(TEXT SEGMENT):

Say we have an angle $2 \pi \alpha$ for some real $\alpha$. Let $k$ be the integer part of $\alpha$ and $\beta$ its decimal. Then our angle is $2 \pi k + 2 \pi \beta$. The first term represents full revolutions, so we can throw away the integer part of $\alpha$ when computing $\cos 2 \pi \alpha$ and $\sin 2 \pi \alpha$, and thus $e^{i 2 \pi \alpha}$. For example, $e^{6.7 * 2 \pi i} = e^{0.7 * 2 \pi i}$.

End of detour but we’ll need this fact next.

We can factorize our input $j$ into bits too:

\[j = j_n 2^0 + j_{n-1} 2^1 + ... j_1 2^{n - 1}\]In the equation $e^{2 \pi i j 2^{-l}}$, we can say $\alpha = j 2^{-l}$. As we saw above, we can discard the integer portion of $j 2^{-l}$. Let’s see some examples. For $l = 1$ we have:

\[j / 2 = j_n 2^{-1} + j_{n-1} + ... j_1 2^{n - 2}\]Only $j_n 2^{-1}$ is less than 1, so it’s the only term we need to include. Thus:

\[e^{2 \pi i j 2^{-1}} = e^{2 \pi i j_n 2^{-1}}\]For $l = 2$,

\[j / 2^2 = j_n 2^{-2} + j_{n-1} /2 + ... j_1 2^{n - 3}\]The first two terms contribute to the fraction, so

\[e^{2 \pi i j 2^{-2}} = e^{2 \pi i (j_n 2^{-2} + j_{n-1} 2^{-1})}\]We can use the binary fraction notation,

\[0.b_1,b_2,\cdots,b_m = \sum_{i=1}^{m} b_i 2^{-i}\]So for $l = 1$, we want $j_n 2^{-1} = 0.j_n$. For $l = 2$, we want $j_n 2^{-2} + j_{n-1} 2^{-1} = 0.j_{n-1}j_n$. For a general $l$,

\[j_n 2^{-l} + j_{n-1} 2^{-(l - 1)} \cdots + j_{n-(l-1)} 2^{-1} = 0.j_{n-(l-1)} \cdots j_n\]This is the last piece we need to rewrite (7) as

\[(8) \quad \frac{ (\ket{0} + e^{2 \pi i (0.j_n)} \ket{1}) (\ket{0} + e^{2 \pi i (0.j_{n-1}j_n)} \ket{1}) \cdots (\ket{0} + e^{2 \pi i (0.j_1j_2 \cdots j_n)} \ket{1}) }{2^{n/2}}\]It’s worth noting that the implicit operator between factors is $\otimes$, which is not commutative. That means order matters above, which we’ll have to take into account when building the circuit.

(INFORMATION PROVIDED):
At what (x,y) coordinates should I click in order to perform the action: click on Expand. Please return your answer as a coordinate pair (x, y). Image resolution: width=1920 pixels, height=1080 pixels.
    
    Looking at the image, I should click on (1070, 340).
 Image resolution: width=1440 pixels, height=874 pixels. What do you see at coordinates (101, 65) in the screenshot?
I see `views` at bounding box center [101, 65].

(DIRECTIONS): According to the text, what is the implicit operator between the factors in equation (8)? The data is not needed for this.

(SOLVED EXERCISE): It is the tensor product, $\otimes$, which is not commutative.